*** Provided data ***

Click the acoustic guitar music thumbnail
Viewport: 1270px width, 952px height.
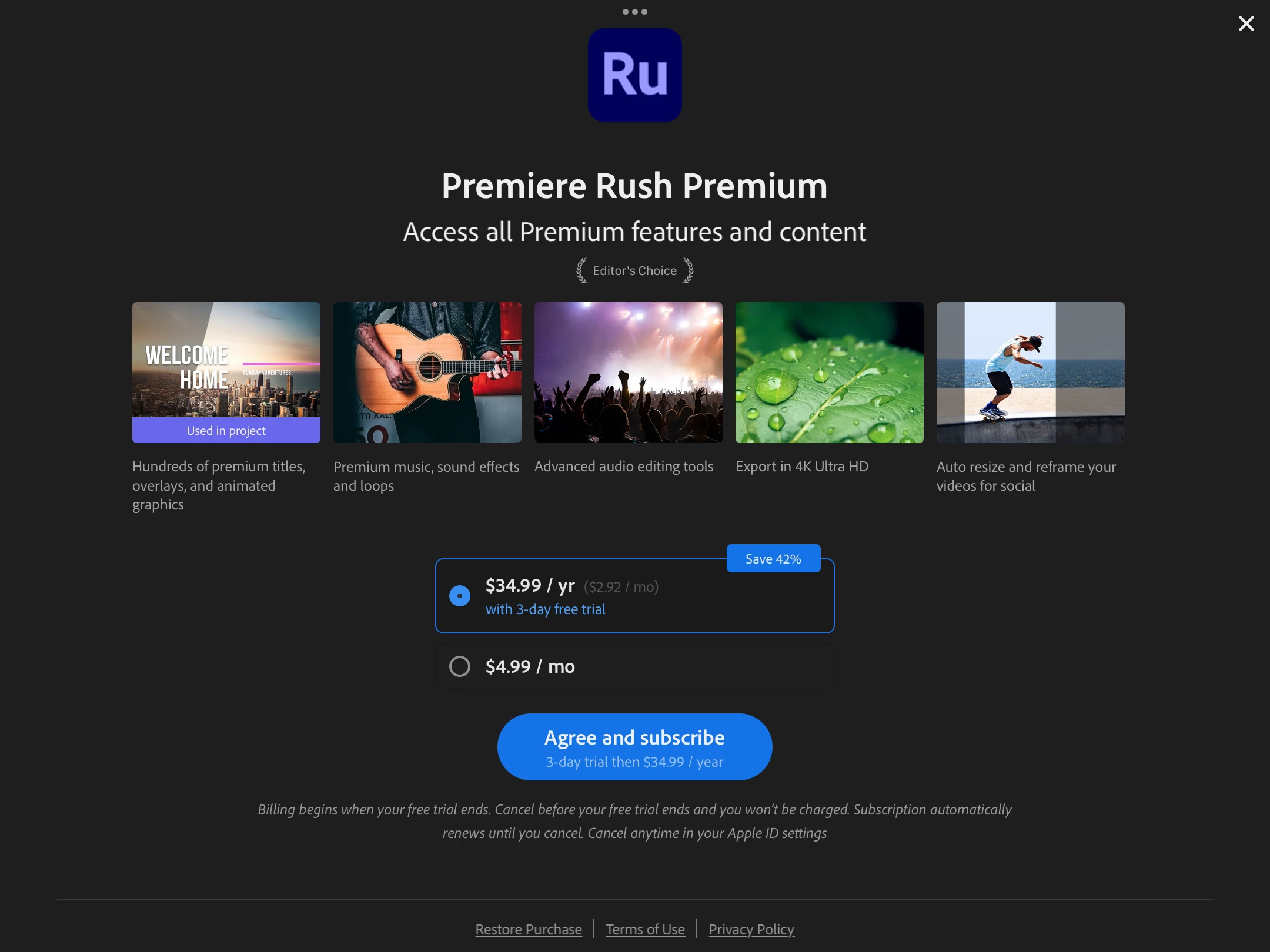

*** End of Provided data ***
*** Provided data ***

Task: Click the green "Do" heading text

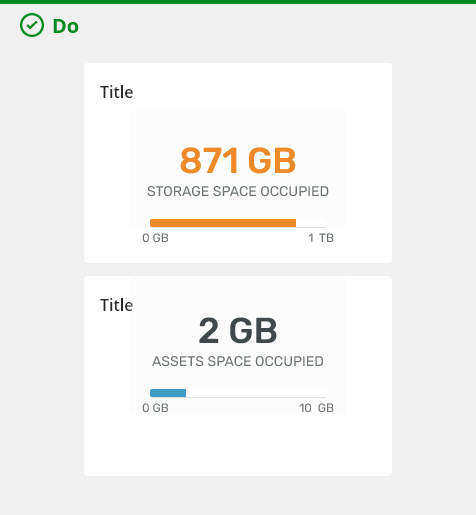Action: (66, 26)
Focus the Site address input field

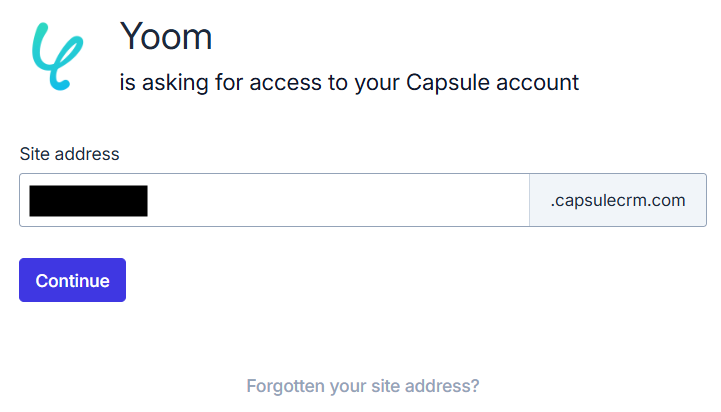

*** End of Provided data ***
*** Provided data ***

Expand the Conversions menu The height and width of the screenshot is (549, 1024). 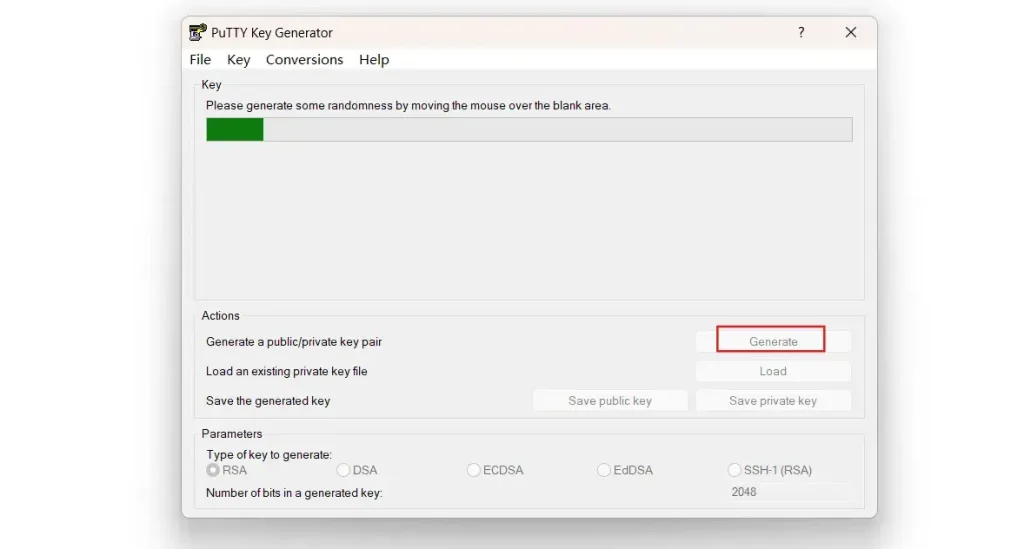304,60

*** End of Provided data ***

▸ Your task
In the entries above, every line from the line with "Task: Click the" to the line with "Focus the Site address input field" is to be printed exactly, with both ends included and pictures excluded.

▸ Response to the task
Task: Click the green "Do" heading text

Action: (66, 26)
Focus the Site address input field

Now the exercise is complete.